The Emirates increased production to offset lower output from Libya resulting from civil war in that country. The resulting higher revenues raised the amount of money for the Abu Dhabi Government to invest in areas such as infrastructure and social spending. But higher oil output has an impact on efforts to diversify the economy.
Last year, the contribution of the non-oil sector to the economy fell to 61.6 per cent from 69.1 per cent the year before, official data released yesterday by the Ministry of Economy shows.
For the longer term, officials are targeting a cut in the reliance on crude to guard against the risk of a repeat of 2009, when lower oil prices dragged the economy into a decline. It recovered in 2010 with growth of 1.3 per cent.

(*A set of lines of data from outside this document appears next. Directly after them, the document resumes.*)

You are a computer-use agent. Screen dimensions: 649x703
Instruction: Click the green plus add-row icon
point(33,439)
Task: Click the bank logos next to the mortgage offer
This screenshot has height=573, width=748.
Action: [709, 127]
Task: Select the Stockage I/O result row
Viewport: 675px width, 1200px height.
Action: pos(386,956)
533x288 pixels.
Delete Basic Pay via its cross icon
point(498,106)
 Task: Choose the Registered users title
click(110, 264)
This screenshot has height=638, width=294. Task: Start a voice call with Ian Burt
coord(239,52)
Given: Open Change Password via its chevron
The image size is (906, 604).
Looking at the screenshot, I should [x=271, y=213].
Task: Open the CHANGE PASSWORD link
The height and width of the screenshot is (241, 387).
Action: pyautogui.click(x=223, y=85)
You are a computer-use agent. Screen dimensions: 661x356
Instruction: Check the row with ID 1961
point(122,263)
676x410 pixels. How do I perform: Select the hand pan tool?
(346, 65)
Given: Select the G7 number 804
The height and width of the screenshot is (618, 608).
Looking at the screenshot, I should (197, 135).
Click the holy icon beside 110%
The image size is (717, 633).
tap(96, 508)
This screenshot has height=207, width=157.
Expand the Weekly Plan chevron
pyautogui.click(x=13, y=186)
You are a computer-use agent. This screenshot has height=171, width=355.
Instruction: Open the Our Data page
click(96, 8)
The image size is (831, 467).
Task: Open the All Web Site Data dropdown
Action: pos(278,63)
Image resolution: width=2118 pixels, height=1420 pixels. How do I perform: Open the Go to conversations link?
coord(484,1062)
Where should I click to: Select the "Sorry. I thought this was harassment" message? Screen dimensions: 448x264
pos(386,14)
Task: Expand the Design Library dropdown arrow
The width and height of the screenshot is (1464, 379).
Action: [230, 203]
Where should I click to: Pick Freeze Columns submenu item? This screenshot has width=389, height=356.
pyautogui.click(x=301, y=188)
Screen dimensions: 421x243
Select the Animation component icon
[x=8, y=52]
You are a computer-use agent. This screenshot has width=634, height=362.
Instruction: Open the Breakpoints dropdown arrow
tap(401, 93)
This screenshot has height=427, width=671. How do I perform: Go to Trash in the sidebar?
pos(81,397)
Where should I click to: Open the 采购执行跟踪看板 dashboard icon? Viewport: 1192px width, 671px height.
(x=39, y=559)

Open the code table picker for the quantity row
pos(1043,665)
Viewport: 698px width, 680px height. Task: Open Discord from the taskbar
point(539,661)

"The percentage contribution of oil has gone up, but it will come down again," Sultan Al Mansouri, the Minister of Economy, said yesterday. "Our policy is to diversify and get away from a reliance on oil and ensure its contribution is 20 to 25 per cent [of the economy]."
Limited room for increases in oil production this year is expected to help to tilt the balance back towards non-oil economic segments.
But lower rises in output combined with an uncertain global economy are likely to mean GDP growth moderates this year. Economic growth would drop to about 3 per cent this year, Mr Al Mansouri forecast.
"This year I expect the non-oil sector to bounce back, as spending in Gulf economies usually picks up in the second half of the year, and as the Dubai economy in non-oil picks up," said Shady Shaher, the senior economist for the Middle East and North Africa at Standard Chartered.
Data the ministry released yesterday revealed grounds for optimism in some non-oil segments of the economy.
After falling 11.4 per cent in 2010, manufacturing expanded by 5.9 per cent last year.
The transport, storage and communications sectors, other economic pillars, grew 4 per cent after a 5.5 per cent dip the previous year. Wholesale and retail trade and repair services bounced back from a 10.2 per cent dip in 2010 to expand 8 per cent last year.
But construction was still under strain, the data showed. Growth in the sector fell back to 2.8 per cent from 3.1 per cent in 2010.
A sharp drop in property prices as a result of the financial crisis sapped appetite for new building projects. Property prices have fallen more than 60 per cent in parts of Dubai and to a lesser extent in Abu Dhabi since the middle of 2008.
"The large supply overhang and the completion of additional projects in the coming years render an early and broad-based recovery of the sector unlikely," the IMF said in a report last month.
And to help to further revive the fortunes of businesses, economists say, credit growth needs to pick up.
Sluggishness continues to beset lending, an important driver of GDP before the global financial crisis.
The outlook for lending is expected to continue to be muted this year.